Strang - Introduction to Linear Algebra

Zill - A First Course in Differential Equations

Pinter - A Book of Abstract Algebra

Rudin - Principles of Mathematical Analysis

Ahlfors - Complex Analysis

do Carmo - Differential Geometry of Curves and Surfaces

Simmons - Introduction to Topology and Modern Analysis

Lee - Introduction to Smooth Manifolds

As I matured mathematically, I stopped using the opencourseware site, and began studying in areas which had interested me. I no longer read textbooks linearly, nor do I try to digest every concept in every book I obtain. But I have many, many books. Among them are about 4 on PDE's in general, a handful on more technical but related topics, like perturbations, scaling, dimensional analysis, waves.
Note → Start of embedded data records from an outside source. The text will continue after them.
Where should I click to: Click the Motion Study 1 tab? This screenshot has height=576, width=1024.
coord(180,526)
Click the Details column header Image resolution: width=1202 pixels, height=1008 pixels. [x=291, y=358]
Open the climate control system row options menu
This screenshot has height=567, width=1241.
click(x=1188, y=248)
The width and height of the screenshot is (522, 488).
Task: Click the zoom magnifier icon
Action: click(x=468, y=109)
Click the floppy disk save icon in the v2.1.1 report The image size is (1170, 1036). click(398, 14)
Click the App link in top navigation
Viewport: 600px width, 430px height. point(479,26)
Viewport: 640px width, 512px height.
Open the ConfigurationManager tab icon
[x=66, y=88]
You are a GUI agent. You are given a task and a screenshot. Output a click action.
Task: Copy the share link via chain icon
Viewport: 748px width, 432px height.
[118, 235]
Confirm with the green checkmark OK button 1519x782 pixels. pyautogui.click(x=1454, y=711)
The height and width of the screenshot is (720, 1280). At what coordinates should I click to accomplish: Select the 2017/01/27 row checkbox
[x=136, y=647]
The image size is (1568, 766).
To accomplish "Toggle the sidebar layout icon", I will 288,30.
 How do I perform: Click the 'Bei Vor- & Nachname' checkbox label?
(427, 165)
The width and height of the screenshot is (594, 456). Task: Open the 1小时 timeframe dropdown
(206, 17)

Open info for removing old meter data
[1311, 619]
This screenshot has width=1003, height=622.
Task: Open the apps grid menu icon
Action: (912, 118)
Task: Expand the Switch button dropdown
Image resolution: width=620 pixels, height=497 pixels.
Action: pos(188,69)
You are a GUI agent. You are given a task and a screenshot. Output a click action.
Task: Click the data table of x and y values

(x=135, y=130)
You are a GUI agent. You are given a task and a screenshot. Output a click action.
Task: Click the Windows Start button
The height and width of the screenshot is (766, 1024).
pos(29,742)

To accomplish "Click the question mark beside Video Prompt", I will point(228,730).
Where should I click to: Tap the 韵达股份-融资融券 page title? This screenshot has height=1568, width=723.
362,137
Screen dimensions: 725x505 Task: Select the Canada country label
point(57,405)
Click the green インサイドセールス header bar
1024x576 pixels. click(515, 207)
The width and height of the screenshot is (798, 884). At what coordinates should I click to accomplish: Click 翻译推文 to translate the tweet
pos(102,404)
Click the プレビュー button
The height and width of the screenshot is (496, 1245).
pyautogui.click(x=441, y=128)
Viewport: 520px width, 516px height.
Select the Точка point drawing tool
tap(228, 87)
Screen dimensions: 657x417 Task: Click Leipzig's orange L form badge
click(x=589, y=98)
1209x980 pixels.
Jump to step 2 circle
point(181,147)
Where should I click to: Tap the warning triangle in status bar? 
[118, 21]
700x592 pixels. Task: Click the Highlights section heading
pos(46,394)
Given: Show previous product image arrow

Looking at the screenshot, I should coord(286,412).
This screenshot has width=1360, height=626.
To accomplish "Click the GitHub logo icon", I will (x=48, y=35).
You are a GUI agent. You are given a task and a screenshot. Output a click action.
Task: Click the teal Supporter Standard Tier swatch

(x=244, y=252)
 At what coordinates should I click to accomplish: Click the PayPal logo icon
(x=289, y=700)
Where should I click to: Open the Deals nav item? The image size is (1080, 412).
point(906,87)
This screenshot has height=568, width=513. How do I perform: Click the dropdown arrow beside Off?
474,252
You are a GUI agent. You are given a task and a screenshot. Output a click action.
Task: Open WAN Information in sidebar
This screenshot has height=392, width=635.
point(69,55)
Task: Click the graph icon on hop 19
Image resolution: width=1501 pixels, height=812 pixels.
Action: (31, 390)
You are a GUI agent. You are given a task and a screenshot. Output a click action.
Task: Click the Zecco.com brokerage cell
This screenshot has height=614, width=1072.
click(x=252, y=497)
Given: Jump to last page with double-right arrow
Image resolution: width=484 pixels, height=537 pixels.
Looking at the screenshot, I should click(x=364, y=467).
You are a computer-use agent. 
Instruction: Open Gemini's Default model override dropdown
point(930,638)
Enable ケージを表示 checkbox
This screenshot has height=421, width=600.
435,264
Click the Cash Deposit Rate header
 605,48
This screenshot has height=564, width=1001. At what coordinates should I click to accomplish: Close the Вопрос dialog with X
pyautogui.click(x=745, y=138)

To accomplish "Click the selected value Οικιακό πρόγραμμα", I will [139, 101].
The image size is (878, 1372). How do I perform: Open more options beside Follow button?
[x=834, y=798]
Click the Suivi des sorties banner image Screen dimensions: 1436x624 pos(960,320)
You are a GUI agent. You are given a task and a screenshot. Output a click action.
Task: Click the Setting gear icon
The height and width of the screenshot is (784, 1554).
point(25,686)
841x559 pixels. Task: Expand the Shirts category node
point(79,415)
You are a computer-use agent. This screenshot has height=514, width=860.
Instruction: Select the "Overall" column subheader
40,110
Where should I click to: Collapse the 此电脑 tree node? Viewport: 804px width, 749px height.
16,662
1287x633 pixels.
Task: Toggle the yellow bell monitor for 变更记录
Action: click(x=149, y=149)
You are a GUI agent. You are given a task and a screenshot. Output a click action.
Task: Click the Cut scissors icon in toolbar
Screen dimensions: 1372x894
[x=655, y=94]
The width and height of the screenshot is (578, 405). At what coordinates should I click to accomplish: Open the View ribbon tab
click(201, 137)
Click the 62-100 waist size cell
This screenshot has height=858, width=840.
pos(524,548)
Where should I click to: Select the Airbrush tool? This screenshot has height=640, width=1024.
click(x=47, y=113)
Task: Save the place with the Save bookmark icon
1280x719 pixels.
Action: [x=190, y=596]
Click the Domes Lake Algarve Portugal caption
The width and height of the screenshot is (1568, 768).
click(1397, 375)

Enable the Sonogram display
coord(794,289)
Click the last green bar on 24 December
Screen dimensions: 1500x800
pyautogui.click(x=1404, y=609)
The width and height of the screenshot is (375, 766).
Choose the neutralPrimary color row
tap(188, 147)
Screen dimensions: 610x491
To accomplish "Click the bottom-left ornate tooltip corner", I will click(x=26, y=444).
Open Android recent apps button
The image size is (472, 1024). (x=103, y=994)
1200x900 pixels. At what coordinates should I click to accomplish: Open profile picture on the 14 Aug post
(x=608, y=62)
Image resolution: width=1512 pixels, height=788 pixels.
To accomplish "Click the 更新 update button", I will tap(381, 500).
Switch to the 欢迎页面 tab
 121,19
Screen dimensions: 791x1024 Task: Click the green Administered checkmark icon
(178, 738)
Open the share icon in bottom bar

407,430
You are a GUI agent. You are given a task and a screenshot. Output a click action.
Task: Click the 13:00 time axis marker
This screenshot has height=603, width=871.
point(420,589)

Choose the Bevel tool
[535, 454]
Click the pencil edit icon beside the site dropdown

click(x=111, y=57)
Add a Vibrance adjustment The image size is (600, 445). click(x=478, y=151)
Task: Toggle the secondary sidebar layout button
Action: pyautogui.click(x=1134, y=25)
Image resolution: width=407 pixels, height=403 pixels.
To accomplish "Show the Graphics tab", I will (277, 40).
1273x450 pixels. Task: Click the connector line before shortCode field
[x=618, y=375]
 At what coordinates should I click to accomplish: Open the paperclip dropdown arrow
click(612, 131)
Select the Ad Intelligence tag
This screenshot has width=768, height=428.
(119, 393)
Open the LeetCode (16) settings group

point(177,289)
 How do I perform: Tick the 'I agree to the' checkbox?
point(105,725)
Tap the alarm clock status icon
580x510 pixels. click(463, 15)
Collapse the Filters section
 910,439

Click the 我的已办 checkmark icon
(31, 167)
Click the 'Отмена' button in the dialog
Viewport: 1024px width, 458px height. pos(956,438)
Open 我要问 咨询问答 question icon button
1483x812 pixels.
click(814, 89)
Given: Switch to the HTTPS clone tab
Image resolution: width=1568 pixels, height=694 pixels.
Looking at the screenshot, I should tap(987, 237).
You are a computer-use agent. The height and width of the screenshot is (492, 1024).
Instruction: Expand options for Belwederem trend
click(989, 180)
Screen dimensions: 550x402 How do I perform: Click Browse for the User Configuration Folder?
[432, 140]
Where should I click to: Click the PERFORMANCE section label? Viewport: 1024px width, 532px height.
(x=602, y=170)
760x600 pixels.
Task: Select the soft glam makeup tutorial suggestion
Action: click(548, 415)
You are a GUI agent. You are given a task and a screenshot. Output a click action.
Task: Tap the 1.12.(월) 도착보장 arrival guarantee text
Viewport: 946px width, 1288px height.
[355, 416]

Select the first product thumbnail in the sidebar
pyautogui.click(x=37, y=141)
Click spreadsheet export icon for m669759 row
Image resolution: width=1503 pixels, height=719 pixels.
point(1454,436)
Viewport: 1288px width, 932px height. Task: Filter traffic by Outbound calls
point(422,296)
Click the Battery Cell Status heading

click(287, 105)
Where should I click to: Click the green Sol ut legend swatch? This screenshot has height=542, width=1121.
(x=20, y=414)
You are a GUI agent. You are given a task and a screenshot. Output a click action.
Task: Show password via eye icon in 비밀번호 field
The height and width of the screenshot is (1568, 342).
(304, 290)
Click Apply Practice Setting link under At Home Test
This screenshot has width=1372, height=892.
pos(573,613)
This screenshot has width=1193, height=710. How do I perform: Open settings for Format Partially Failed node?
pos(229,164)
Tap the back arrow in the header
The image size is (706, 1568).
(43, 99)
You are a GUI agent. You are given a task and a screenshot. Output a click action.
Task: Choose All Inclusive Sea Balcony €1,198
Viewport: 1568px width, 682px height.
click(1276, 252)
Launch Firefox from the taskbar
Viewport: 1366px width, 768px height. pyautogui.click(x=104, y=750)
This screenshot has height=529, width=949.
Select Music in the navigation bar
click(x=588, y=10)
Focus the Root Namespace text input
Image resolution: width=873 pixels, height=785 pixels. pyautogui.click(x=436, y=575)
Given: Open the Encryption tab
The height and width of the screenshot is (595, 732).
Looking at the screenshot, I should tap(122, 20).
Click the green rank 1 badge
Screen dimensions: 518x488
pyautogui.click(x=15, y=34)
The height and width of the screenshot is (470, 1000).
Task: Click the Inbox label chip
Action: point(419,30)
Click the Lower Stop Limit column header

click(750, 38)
I own Hormander's, The Analysis of Linear Partial Differential Operators, Vols 1-4, and Reed and Simon's, Methods of Modern Mathematical Physics, Vols 1-3. I have 2 on semiclassical and microlocal analysis, 2 on analytic number theory. Of course in addition to Volume 3 of the Reed and Simon series, the books mentioned in the original post are my resources on scattering theory. I also have a handful of introductory physics texts. Aside from books, I have a few research articles in scattering related to my recent attempts at research. Scattering is the only field in which I've made a serious attempt at research. Hopefully this answers your question, and if not, please follow up!"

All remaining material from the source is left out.